Олег Нестеров о новом альбоме «Мегаполиса»:«Ты не хочешь — ты не готов, в тебя это не влезет, иди гуляй»

18 ноября 2016 в 12:40
Фотография: Игорь Старков
«Афиша» поговорила с лидером группы Олегом Нестеровым о том, почему новые песни 15 лет пролежали на полке, почему «Мегаполис» не собирается их играть в клубах и почему The Beatles в наши дни выпускали бы мобильные приложения.

— Вы «Zerolines» придумали еще до «Супертанго». Это было, как вы говорили, недостающее звено между «Мегаполисом» XX и XXI века. Как вышло, что альбом выходит только сейчас?

— Что касается именно этого проекта, то это такая штука, которую сложно описать и вообще понять, что это у нас такое: технология, способ жизни или кладовка. Мы практиковали с конца восьмидесятых годов эти интуитивные погружения, так называемые сейшены, когда «Мегаполис» играл, сидя в кругу, музыку без начала и конца и абсолютно без всякой цели… Это потом я позже прочитал у Хазрата Инайята Хана, что «истинная интуиция не терпит сознательного намерения», и при нем она заменяется на интуицию ложную.

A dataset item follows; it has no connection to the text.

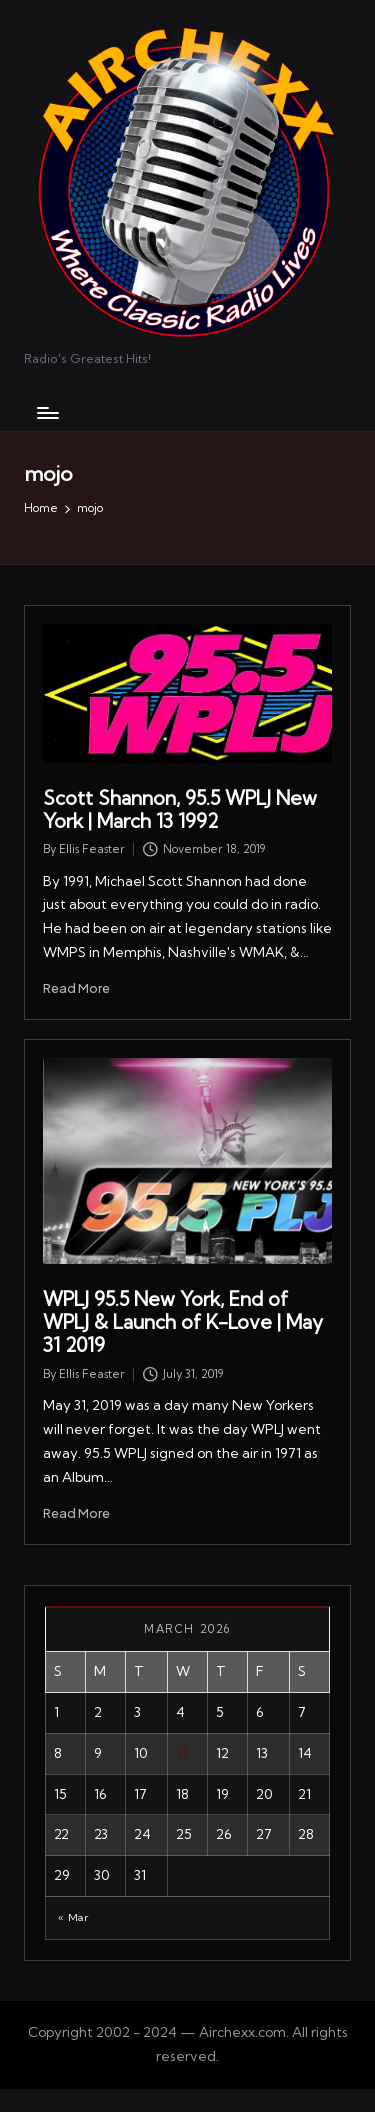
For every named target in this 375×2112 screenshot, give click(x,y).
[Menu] (47, 412)
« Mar (73, 1917)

Как только мы ощутили себя в этом потоке, музыка стала появляться у нас как из рога изобилия, в общем, сразу же для нас были решены многие проблемы.

Во-первых, пропала проблема с материалом, потому как его приходило столько, что мы даже не успевали переваривать. Во-вторых, эти потоки изменили наше мироощущение, сделали нас абсолютно другими. Я имею в виду как отношения с окружающим миром, так и отношения между нами. И с точки зрения чего-то прикладного это были и песни для «Мегаполиса». Например, «Звездочка» изначально в сейшене пелась минут сорок, и оттуда почти весь текст перешел и музыка в каких-то фрагментах. Мы просто клеили этот файл очень долго, года четыре.

Единственное неудобство было в том, что мы должны были научиться все это играть заново: то, что пришло к нам в сердце, брать в руки. Когда музыкант играет интуитивную музыку, то делает это не он, а «тысячелетний музыкант», его духовный опыт. Там нет неправильных нот, там время по-другому течет. И, когда музыкант пытается это взять в руки, чтобы сыграть на концертах или качественно перезаписать в студии, возникает коварный эффект. Ты не понимаешь, что это, тебя не пускает внутрь. На это у нас уходили годы, мучительные репетиции, мучительные осмысления. И когда в конце 1990-х годов у нас заработала собственная студия «Правда», мы могли этот поток получать в студии. В общем, «Zerolines» и появился в этих условиях.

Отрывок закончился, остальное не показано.